- [ACTION ITEM]
Reproduce the passage on health care myths word for word, from "The Post’s myths, with" to "are not issues.".

- [EXERCISE PASSAGE]
^^^^

5 Myths about our ailing Health Care System

Washington Post’s Sunday edition had an opinion piece on our health care system. Nicely done as far as it goes.

The Post’s myths, with medicynical comments:

1. “America Has the best Health Care in the World”–

” We rank near the bottom of countries in the Organization for Economic Cooperation and Development , just ahead of Cuba and way behind Japan, France, Italy, Sweden and Canada, countries whose governments (gasp!) pay for the lion’s share of health care.”

Medicynic: This appears to be an accepted truth, except perhaps for the very wealthy, for whom cost and access are not issues.

2. “Someone else is paying for your health insurance”

“Rising health-care costs are partly to blame for stagnant wages. Over the past five years, health insurance premiums have risen 5.5 times faster on average than inflation, 2.3 times faster than business income and four times faster than worker’s earnings.”

Medicynic: This also seems to be understood. What’s missing is the fact that we all are paying one way or another for those who are uninsured and need care.

^^^^

- [RECORD EXTRACTS]
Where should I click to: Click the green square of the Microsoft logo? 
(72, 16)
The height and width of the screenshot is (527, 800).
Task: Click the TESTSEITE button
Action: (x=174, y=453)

^^^^

- [ANSWER BOX]
The Post’s myths, with medicynical comments:

1. “America Has the best Health Care in the World”–

” We rank near the bottom of countries in the Organization for Economic Cooperation and Development , just ahead of Cuba and way behind Japan, France, Italy, Sweden and Canada, countries whose governments (gasp!) pay for the lion’s share of health care.”

Medicynic: This appears to be an accepted truth, except perhaps for the very wealthy, for whom cost and access are not issues.